After escaping that environment, I spent most of my formative years in academia with very small student cohorts, and therefore ended up hanging around with people who were not academics. This meant that for most of my life, my academic pursuits have been more like a private hobby rather than the principal channel through which I present myself to my own society. In the past there was seldom anybody around me to discuss my research with other than my supervisors and most of the people around me in my everyday life these days still have no idea what I actually do beyond “I research Vietnam”, many outside the university don’t even know that much.

The sad thing about this situation is that I have seldom had people to discuss ideas with and I needed to travel to other countries to find them, but there is also an upside to living like this – it has turned out that I have very little sense of self-worth tied up in scholarly pursuits other than that I just like reading old books and learning new languages to read them in, and if this happen to keep me employed long enough to do it a bit more, then that is an extra bonus. Do I believe what I think matters to the rest of the world? Not really, but if it makes people happy to read my research, it’s another bonus. If I lose my academic job, it’s not so bad either, as I have enough Southeast Asian and Chinese literature in my house to last me for the rest of my life.

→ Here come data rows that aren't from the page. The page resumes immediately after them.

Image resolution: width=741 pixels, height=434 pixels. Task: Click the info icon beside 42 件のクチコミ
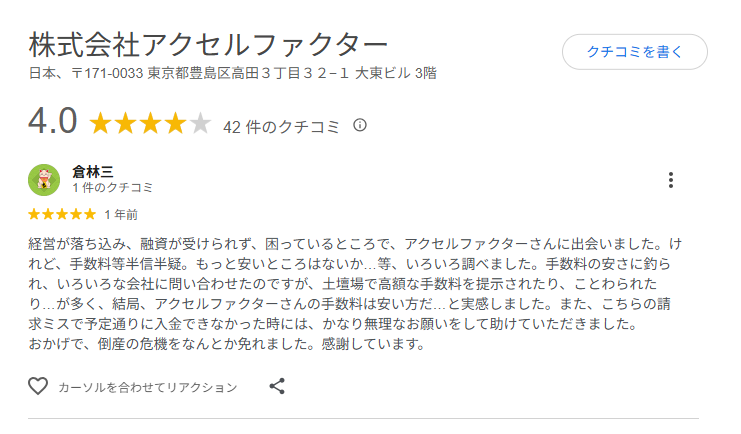pyautogui.click(x=360, y=126)
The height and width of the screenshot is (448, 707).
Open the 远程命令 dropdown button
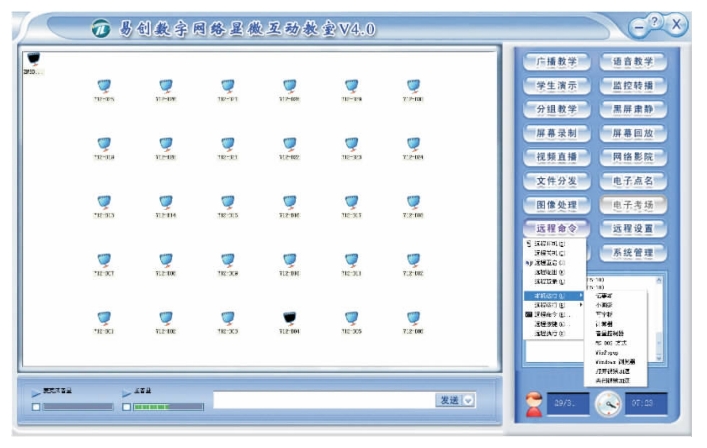557,228
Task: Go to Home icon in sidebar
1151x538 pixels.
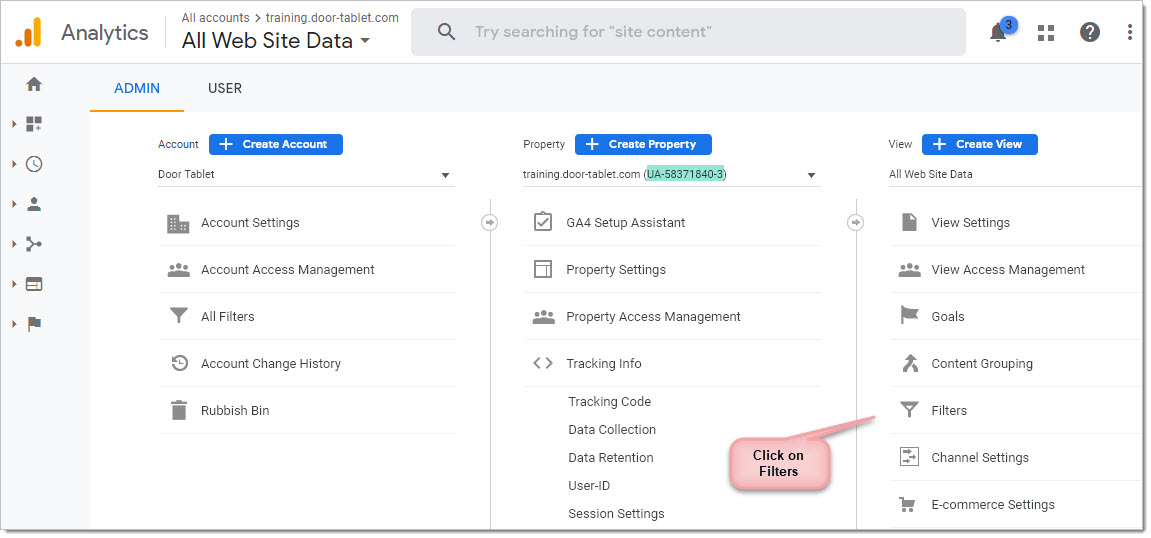Action: click(x=34, y=84)
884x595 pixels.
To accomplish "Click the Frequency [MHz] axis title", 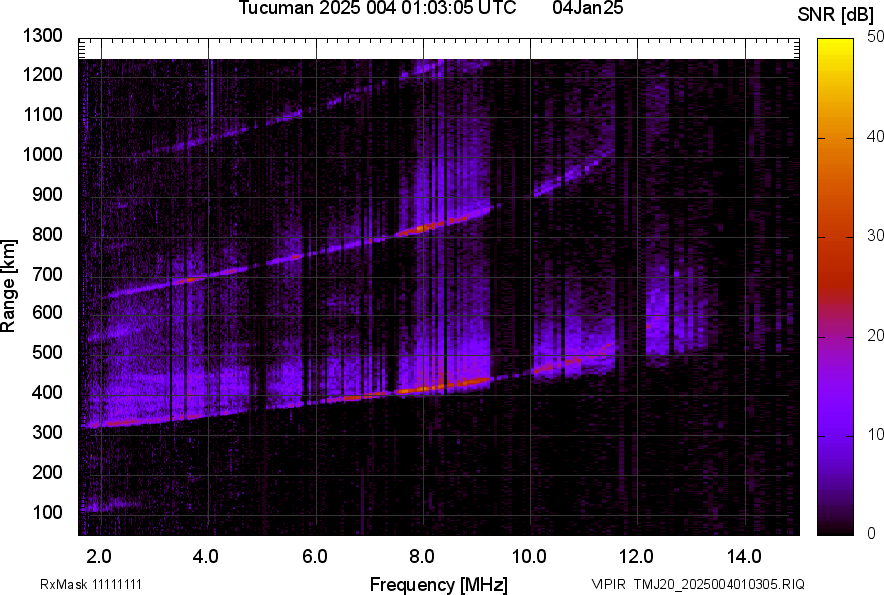I will pyautogui.click(x=438, y=584).
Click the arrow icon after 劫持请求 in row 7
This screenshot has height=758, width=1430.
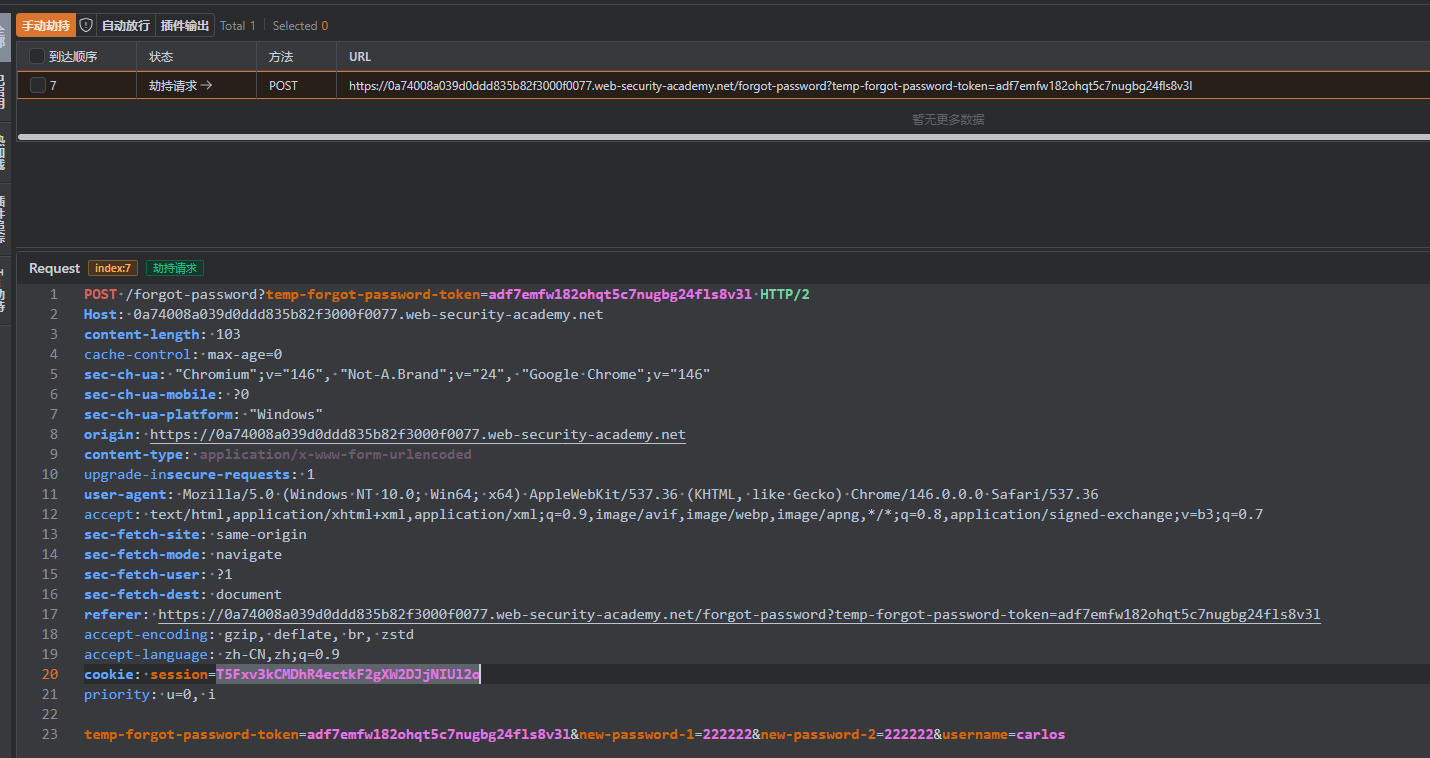(206, 86)
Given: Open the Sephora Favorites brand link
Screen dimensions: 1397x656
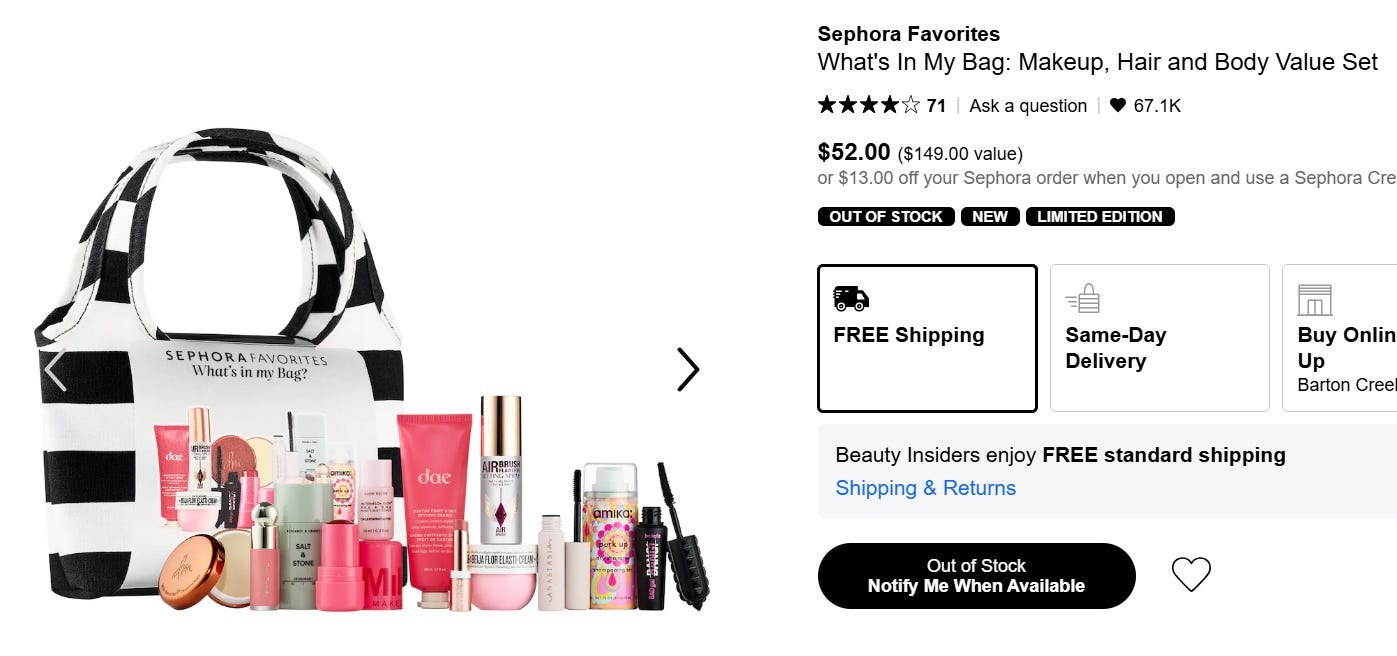Looking at the screenshot, I should (909, 34).
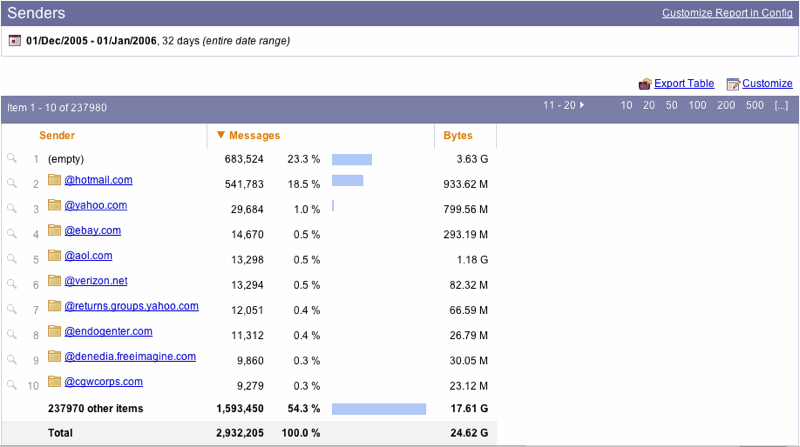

I used to think of my country’s anti-intellectualism in purely negative terms, but now I can see that there is a positive aspect to it, that is this. Keeping my interests a secret helped me develop a way of dealing with my society that was divorced from my actual status as an academic, and in a world where academics are becoming replaceable, an academic who is not attached to the idea of being an academic for their sense of self-worth may actually end up leading a more carefree life, even if the pay isn’t that great.